Microscopy of nasopharyngeal secretions for alveolar macrophages and/or pH studies can help differentiate these conditions.

The management is essentially supportive care. In hospitalized cases, the goals comprise:

1. Supporting the child to mitigate the consequences of airway obstruction and the related mismatch of ventilation and lung perfusion.
2. Ascertaining the presence of (and initiating appropriate measures for) complications.
3. Protecting other children at risk.

The important elements of supportive care in acute bronchiolitis, categorized under these three goals, include:

• Oxygen Therapy: Humidified oxygen at a concentration of 30-40% will suffice.
• Amelioration of Fever and Control of Environmental Temperature: Use of antipyretics (especially paracetamol) and providing a thermoneutral environment like an incubator or a radiant warmer for the affected infant.
• Provision of Additional Fluid and Feeds: Besides judicious fluid supplementation, there is a need to provide additional calories via frequent small-volume, calorie-dense nutrients. Breast-fed infants will need to be offered more frequently than before the illness.
• Antimicrobial/Antibiotic Therapy: Specific antimicrobial agents are rarely required in the majority of cases of this predominantly viral disease. Ribavirin for RSV bronchiolitis is reportedly associated with more rapid viral shedding and overall clinical improvement.
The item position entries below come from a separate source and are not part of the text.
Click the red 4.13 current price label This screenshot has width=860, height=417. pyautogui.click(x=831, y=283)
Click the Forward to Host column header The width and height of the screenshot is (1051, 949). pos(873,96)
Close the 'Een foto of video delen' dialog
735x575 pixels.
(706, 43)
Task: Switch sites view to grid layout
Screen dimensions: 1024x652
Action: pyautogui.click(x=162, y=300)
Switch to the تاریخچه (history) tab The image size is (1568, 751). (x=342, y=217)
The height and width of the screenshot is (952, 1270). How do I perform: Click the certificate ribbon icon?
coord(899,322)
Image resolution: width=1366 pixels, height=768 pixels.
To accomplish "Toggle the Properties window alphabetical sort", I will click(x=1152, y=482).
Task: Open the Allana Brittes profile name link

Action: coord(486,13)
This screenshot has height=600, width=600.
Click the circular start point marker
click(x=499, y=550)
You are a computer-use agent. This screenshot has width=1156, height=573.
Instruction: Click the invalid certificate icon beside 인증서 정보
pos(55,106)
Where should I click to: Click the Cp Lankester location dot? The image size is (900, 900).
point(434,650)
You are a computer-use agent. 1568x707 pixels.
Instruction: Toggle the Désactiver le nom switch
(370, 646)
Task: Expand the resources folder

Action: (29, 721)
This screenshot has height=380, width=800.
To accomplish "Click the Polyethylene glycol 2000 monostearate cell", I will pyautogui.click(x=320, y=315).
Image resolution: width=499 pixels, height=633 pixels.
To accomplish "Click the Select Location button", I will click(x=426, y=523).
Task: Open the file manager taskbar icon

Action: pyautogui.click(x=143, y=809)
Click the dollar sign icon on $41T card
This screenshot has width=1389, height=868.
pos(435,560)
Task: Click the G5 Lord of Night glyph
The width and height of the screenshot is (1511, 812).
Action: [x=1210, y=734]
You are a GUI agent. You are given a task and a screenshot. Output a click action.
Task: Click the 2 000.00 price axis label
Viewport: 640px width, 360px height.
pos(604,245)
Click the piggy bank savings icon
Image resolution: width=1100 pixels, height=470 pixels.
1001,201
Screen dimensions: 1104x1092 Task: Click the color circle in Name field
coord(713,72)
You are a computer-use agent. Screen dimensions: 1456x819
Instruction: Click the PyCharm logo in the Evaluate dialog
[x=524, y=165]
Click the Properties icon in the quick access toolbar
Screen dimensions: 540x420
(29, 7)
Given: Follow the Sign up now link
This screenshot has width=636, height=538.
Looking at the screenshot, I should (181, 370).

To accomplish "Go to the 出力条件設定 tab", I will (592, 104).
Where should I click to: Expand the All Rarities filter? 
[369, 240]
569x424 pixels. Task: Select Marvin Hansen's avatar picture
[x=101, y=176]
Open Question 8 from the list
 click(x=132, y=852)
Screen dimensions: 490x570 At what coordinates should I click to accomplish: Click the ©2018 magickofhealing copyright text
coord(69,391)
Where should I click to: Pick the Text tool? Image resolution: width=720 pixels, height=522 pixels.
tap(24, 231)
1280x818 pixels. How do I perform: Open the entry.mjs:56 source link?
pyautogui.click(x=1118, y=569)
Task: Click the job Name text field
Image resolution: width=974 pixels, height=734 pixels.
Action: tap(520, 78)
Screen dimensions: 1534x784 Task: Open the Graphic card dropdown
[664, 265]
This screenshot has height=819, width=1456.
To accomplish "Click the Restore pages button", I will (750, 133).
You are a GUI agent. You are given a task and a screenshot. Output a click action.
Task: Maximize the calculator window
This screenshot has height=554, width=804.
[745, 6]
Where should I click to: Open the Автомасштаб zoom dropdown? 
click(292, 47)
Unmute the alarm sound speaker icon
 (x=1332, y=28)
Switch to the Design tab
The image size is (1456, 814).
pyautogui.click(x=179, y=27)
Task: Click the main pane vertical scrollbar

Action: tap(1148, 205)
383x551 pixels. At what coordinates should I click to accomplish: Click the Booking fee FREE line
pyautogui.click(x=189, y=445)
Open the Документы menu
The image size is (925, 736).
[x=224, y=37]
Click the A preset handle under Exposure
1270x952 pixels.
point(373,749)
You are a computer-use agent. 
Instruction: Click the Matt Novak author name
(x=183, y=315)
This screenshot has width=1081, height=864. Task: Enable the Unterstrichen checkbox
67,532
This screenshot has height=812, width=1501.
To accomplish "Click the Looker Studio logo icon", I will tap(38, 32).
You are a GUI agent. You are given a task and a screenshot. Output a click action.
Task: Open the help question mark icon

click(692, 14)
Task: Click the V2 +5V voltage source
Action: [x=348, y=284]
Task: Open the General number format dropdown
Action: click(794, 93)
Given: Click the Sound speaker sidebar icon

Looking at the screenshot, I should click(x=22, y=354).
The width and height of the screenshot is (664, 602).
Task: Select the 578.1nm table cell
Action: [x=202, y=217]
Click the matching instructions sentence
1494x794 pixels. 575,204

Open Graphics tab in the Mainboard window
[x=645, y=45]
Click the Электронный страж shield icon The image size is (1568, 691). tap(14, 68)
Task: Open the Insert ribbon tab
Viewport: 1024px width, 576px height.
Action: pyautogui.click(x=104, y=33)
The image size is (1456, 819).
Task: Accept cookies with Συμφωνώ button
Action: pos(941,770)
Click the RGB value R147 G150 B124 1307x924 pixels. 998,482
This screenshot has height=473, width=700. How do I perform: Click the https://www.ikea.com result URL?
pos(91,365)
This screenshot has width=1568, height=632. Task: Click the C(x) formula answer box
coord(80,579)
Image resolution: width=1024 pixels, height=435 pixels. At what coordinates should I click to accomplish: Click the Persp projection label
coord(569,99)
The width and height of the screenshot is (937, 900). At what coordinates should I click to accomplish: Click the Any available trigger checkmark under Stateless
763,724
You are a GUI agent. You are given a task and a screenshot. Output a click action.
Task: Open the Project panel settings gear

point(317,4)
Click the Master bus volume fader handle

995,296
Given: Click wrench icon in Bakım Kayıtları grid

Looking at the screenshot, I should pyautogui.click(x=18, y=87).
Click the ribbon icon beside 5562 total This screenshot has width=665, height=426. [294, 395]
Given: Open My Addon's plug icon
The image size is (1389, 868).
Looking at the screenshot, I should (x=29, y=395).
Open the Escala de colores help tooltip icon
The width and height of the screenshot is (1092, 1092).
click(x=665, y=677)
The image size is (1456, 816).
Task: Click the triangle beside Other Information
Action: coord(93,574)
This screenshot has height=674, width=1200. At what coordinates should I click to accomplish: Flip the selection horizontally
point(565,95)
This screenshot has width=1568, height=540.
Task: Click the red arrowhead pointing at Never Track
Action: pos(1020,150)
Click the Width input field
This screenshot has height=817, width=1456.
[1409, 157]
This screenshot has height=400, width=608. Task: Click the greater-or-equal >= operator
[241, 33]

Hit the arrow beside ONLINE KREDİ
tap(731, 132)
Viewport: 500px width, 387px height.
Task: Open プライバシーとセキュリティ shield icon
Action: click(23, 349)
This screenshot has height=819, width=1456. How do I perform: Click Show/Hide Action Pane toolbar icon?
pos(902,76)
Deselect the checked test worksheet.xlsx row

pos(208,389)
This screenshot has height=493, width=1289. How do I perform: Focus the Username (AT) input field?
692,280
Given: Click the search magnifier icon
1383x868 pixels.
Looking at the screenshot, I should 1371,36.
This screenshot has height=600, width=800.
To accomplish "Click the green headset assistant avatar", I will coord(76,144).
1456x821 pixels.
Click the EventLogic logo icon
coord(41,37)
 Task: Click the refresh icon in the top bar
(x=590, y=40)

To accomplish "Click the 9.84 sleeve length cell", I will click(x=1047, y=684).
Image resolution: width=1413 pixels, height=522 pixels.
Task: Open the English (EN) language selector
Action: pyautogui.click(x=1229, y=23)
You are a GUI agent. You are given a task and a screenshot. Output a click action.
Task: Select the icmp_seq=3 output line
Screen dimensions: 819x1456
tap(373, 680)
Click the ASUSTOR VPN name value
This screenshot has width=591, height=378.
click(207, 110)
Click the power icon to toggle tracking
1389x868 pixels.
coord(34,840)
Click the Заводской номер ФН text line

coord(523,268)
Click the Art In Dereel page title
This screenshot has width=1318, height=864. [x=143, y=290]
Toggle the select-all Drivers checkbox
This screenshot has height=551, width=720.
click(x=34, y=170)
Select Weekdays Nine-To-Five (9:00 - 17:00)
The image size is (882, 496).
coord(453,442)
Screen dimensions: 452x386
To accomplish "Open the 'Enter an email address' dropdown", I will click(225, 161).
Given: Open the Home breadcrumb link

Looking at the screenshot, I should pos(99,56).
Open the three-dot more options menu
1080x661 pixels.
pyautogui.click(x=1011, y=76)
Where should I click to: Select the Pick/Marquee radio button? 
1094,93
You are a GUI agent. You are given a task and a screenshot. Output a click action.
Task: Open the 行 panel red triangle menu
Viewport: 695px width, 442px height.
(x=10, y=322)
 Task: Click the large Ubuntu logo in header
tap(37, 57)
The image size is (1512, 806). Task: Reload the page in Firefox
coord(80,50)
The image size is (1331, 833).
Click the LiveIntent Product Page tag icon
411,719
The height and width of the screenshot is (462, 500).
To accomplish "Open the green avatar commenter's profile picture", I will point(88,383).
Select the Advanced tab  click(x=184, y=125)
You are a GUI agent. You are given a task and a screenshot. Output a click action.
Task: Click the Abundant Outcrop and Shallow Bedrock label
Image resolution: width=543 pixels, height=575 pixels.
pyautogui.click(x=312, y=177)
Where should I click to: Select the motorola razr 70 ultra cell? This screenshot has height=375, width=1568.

Ribavirin is administered as small particle aerosol via an oxygen hood or ventilator as a 3-5 day course, comprising 12-20 hours of treatment per day. It is recommended for mortality-prone infants with bronchiolitis.

The use of antibiotics or antibacterial chemotherapy should be individualized for those with superimposed bacterial pneumonia, based on a combination of clinical and radiographic parameters. The choice of an antibacterial agent must take cognizance of Staphylococcus species in addition to the usual agents associated with community-acquired pneumonia.

Others:

• Trial of Bronchodilators: Consideration of bronchodilators for management.
• Nasal Decongestion: The potential benefit of nasal decongestion in infants with bronchiolitis lies in the fact that most infants are obligate nasal breathers. Nasal decongestion will not only ameliorate the respiratory distress but enhance oral intake of fluids and calories. Intermittent gentle suctioning of the nostrils and the nasopharynx (with or without saline nasal drops) using a suctioning machine in hospitalized infants and parent-assisted mouth to nose clearing of secretions in ambulatory cases are useful adjunctive treatment measures.

Immunisation:

• Periodic passive immunoprophylaxis with palivizumab before or during the peak season has proved to be an effective preventative tool in children with high-risk disease.
• Intravenous polyclonal RSV-hyperimmune immunoglobulin (RespiGAM) may serve a similar purpose, though it should be avoided in infants with underlying congenital cyanotic heart disease.

Protecting Other Children / Preventing Child-to-Child Transmission:

• Inter-contact hand-washing is required to minimize the risk of child-to-child spread of the virus, especially in nurseries and emergency rooms.
• Excusing children and staff with acute respiratory illness from attendance, at least during the active phase.